Durante años, me sentí halagada cuando me decían que no representaba mi edad, que me veía mucho más joven. ¿No les parece absurdo que las mujeres jamás tenemos la edad correcta? Es más, después de los treinta, aparentar la edad que realmente tenemos, es prácticamente un defecto.
Terror a envejecer

Parece exagerado hablar de terror, pero es real y, además, es alimentado permanentemente por los medios de comunicación y por un sistema infame que nos manipula para que compremos cremas, vitaminas, extractos milagrosos, cirugías, maquillajes, tintes para el pelo, en fin, todo aquello que nos haga creer que hemos logrado detener, retrasar o esconder el fatídico paso del tiempo sobre nuestro cuerpo.
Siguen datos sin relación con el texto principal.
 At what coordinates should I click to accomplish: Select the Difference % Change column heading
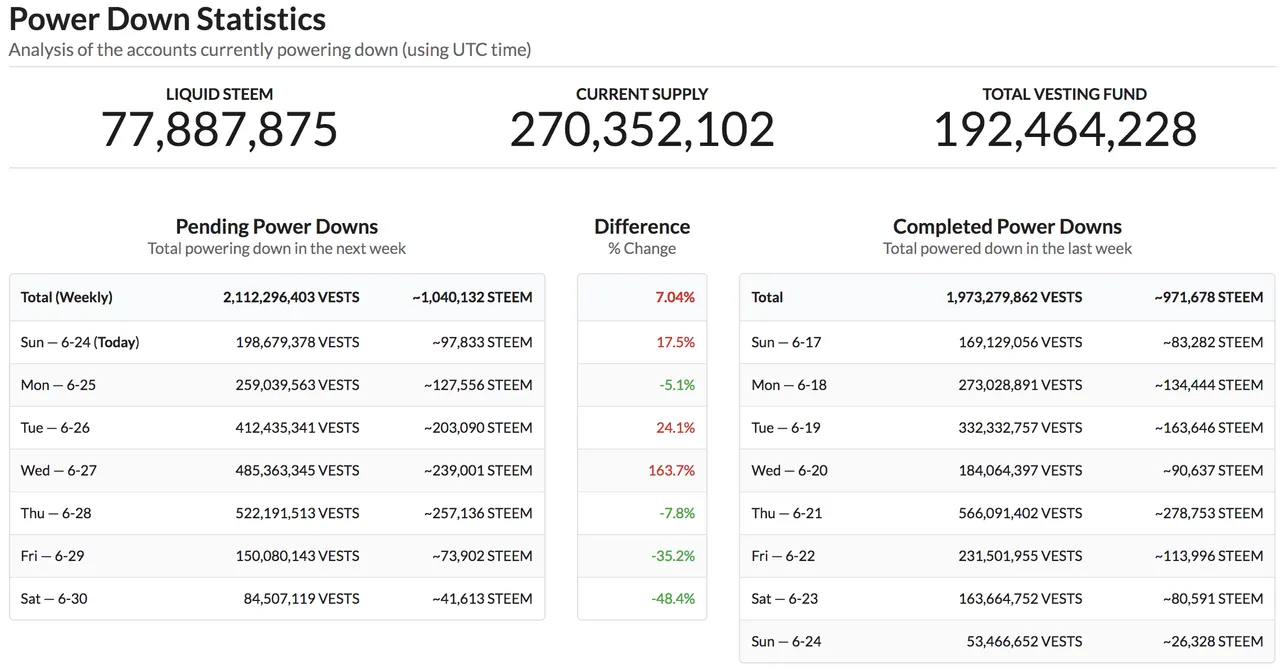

Yo diría que ese terror no es infundado. En un mundo donde las oportunidades laborales están centradas en las personas jóvenes, donde nos venden la belleza y la juventud como sinónimos y además, como requisitos para ser felices, donde la demencia es una amenaza que muchos hemos visto tan de cerca y donde el sentido vida para muchas personas se centra en el éxito profesional, la acumulación de riqueza o la realización personal a través de los roles de pareja o familiares, es apenas lógico que llegar a viejos, o ser llamados viejos, sea una desgracia. Y aunque el panorama parece gris y sin salida, es sólo una mirada.
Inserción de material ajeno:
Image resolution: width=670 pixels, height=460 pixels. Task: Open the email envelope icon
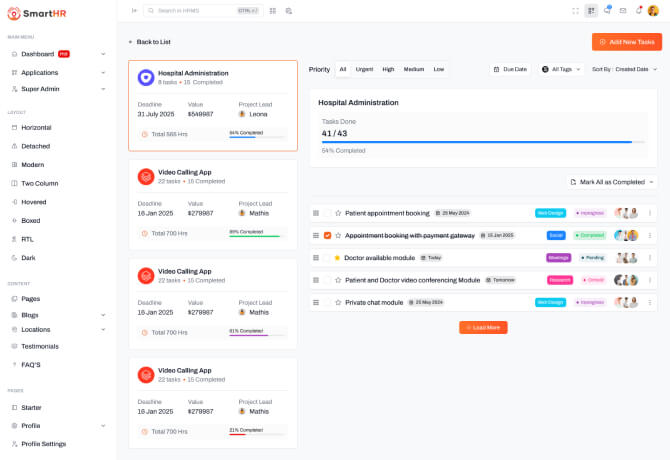(623, 10)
Envejecer es un proceso de transformación natural por el sólo hecho de haber vivido una cierta cantidad de años. Los cambios en la piel, el pelo, en los diferentes tejidos del cuerpo, en la manera de ver y asumir la vida, son apenas lógicos. Sin embargo, mientras unas personas son capaces de vivir con plenitud este proceso, otras, lo padecen, lo llevan como una pesada e inevitable “cruz”.
Otra mirada

Me gusta hacer ejercicio, cuido de mi alimentación, de vez en cuando uso cremas para las arrugas y he usado editores de fotos que me han rejuvenecido diez años con un simple “clic”. Pero haga lo que haga, nada me quita lo vivido. La cuestión no es si es correcto o no, usar editores, teñirnos las canas, echarnos cremas o realizarnos procedimientos estéticos para vernos más jóvenes. La cuestión es por qué lo hacemos. Dejo la pregunta en el aire. No hay una respuesta correcta, el asunto es muy personal. Pero no sobra echar una miradita hacia adentro.

Existen muchos imaginarios en torno a la llegada de los cincuenta y más, ideas que nos han inculcado, que se escuchan por todos lados. Ha llegado la hora de sacudirse esas ideas insensatas y locas que nos han metido en la cabeza.
La próxima vez que te pregunten tu edad, te tengo una propuesta: suelta el número tranquilidad, como si te preguntaran la hora. Luego, observa qué sientes, respira y permítete sentir el latido de tu corazón y la vida fluyendo por tus venas. Si la persona que te pregunta, se siente incómoda, sólo la miras a los ojos y le sonríes desde tu corazón. Tu actitud le enseñará que todo está bien ( a ti también).